Witnesses repeatedly noted the challenge of patient participation. Paula Brown Stafford of Quintiles explained that finding participants can consume a disproportionate amount of the time required for clinical trials. Stafford estimated that identifying and enrolling trial participants takes “anywhere from 10 months to four years.” Roy Herbst, Ph.D. of the Yale Cancer Center echoed this sentiment; he recalled a trial in which researchers had to screen 100 patients to find only the 10 participants needed – inefficiency he characterized as “totally unacceptable.”
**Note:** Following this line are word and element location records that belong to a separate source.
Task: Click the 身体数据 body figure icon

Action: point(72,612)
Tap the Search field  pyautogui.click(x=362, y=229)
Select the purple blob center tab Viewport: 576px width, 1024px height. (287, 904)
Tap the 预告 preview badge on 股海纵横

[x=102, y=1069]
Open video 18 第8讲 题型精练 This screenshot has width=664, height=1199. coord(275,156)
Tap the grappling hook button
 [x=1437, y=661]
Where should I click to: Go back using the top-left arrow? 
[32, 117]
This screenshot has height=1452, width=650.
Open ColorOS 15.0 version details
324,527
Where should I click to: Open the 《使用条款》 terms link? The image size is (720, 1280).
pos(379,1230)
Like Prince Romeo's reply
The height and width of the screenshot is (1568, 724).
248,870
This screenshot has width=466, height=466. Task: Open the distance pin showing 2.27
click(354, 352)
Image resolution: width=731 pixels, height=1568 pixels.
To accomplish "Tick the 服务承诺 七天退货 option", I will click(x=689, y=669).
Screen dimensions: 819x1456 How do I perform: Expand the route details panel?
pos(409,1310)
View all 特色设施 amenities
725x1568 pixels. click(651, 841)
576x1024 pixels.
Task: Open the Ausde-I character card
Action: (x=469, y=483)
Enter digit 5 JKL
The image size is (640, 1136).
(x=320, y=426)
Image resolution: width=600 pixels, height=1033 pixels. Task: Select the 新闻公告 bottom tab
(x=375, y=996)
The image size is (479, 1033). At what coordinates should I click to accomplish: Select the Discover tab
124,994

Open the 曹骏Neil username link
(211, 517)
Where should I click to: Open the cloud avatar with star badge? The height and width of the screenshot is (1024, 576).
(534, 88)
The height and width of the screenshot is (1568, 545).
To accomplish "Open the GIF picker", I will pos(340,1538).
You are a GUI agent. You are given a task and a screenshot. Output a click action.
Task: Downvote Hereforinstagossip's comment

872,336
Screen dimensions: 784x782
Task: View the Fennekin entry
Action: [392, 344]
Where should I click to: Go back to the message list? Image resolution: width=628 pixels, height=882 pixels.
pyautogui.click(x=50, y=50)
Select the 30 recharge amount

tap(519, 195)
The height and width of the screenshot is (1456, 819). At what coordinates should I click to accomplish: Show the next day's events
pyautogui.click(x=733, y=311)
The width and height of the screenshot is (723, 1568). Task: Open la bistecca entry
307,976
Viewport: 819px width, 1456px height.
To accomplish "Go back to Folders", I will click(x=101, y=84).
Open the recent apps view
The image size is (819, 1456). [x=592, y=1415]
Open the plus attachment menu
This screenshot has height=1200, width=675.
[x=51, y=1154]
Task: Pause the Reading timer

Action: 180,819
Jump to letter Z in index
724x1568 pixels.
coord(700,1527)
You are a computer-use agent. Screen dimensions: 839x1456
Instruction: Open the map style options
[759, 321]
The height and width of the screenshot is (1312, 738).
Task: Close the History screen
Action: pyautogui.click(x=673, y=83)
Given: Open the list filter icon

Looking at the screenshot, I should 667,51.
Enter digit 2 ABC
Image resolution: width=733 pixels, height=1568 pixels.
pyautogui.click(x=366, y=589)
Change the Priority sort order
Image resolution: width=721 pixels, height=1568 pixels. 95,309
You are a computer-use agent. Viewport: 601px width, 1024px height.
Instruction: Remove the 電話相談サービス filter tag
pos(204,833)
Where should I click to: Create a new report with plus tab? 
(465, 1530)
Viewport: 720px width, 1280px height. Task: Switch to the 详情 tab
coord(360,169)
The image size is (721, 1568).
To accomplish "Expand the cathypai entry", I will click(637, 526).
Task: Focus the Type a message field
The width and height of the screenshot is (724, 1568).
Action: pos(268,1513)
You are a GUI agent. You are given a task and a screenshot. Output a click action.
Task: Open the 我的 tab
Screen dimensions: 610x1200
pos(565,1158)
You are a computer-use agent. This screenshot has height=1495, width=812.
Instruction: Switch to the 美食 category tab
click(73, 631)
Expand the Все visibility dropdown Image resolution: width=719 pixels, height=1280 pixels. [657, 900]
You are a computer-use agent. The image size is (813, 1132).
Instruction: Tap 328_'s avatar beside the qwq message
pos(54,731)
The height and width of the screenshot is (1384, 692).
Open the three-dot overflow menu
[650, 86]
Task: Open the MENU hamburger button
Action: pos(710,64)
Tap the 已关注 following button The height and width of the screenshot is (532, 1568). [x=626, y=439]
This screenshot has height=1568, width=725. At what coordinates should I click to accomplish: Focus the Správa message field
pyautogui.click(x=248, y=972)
Several witnesses suggested using electronic health records to identify and engage patients in clinical trials. As Stafford explained, trial staff would “de-identify” patient data; pinpointing physicians who treat applicable patients instead of tracking the patients themselves. Asked how HIPAA laws affect access to electronic health records, Sundeep Khosla, M.D. of the Mayo Clinic acknowledged that regulations prohibit patient data from leaving the patient’s medical center – though that data could aid clinical trials. Jay Siegel, M.D. of Janssen Research and Development explained, “It’s important to protect privacy, but it can be done in ways that still advance research.”
Witnesses also offered suggestions for streamlining the trials process. Robert Meyer, M.D. of the University of Virginia School of Medicine recommended master protocols, which coordinate aspects of multiple clinical trials to reduce the logistical and cost burdens. He also suggested incorporating data collected via medical technology. Pulmonary patients, he offered as an example, can measure airflow easily from home. Using the data they collect there would reduce the need to assess them in clinic – potentially encouraging broader participation and improving patient retention. It could also cut costs.
Modernized clinical trial models also sparked discussion. Dr. Siegel suggested broader use of biomarkers, while several witnesses debated the use of surrogate endpoints to allow researchers to assess trial results sooner. Witnesses also promoted collaboration among public and private entities, as well as data sharing in pre-competitive trial stages. Several witnesses applauded the use of clinical trial networks such as Lung-MAP, a collaborative, multi-drug trial that uses multiple biomarkers to assign participants to one of several interrelated trials.
Few witnesses requested congressional action beyond continued financing. But the group expressed unanimous concern that clinical trials’ complexities not inhibit patients’ timely access to new treatments. As Ms. Stafford reminded the members of Congress, “Patients are waiting.”